Work order:
Search the listing below for the word "agent", and copy every line in which it turns up.

Information supplied:

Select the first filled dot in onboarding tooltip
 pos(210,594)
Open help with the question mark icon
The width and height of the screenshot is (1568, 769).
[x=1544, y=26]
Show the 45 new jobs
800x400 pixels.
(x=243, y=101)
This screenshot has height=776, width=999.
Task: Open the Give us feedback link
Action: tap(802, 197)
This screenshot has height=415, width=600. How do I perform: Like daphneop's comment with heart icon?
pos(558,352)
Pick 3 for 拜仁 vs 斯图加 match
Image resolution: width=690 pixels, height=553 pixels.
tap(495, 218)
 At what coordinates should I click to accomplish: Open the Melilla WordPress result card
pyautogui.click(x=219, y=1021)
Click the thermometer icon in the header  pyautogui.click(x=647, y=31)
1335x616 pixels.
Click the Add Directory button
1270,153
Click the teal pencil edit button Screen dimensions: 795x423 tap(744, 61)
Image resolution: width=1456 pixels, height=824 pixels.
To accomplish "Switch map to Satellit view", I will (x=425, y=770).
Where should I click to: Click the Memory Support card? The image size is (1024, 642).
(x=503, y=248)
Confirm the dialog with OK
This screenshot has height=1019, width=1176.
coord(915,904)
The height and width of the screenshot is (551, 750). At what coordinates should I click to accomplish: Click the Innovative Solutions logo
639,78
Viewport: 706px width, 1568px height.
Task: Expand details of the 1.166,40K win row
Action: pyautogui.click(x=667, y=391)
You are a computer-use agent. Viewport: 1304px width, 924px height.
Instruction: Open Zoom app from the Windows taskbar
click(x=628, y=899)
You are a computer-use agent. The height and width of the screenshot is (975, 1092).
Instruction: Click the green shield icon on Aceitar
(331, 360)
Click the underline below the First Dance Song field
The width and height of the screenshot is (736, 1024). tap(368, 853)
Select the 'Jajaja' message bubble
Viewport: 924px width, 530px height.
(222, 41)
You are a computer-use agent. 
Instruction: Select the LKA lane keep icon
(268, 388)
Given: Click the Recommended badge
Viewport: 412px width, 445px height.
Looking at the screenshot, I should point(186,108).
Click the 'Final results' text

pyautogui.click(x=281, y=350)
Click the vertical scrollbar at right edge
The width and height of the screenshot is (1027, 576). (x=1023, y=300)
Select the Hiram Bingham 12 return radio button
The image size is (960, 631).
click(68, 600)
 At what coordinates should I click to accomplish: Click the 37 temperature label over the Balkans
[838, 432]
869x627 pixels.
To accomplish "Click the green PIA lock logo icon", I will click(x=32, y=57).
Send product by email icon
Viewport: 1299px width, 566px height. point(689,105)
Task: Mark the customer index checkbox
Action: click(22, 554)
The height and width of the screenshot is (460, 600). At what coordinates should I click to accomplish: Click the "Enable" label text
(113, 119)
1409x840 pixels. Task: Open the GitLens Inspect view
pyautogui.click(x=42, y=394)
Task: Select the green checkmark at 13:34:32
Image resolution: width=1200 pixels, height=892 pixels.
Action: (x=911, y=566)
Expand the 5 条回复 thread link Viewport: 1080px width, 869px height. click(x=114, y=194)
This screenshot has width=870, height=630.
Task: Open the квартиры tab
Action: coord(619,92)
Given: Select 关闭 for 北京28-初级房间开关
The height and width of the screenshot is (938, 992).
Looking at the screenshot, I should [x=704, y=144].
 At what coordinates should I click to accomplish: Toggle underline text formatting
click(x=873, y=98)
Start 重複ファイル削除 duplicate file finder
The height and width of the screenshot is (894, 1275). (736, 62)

Answer to this task:
You are a computer-use agent. Viewport: 1304px width, 924px height.
You are a computer-use agent. The height and width of the screenshot is (975, 1092).
You are a computer-use agent. 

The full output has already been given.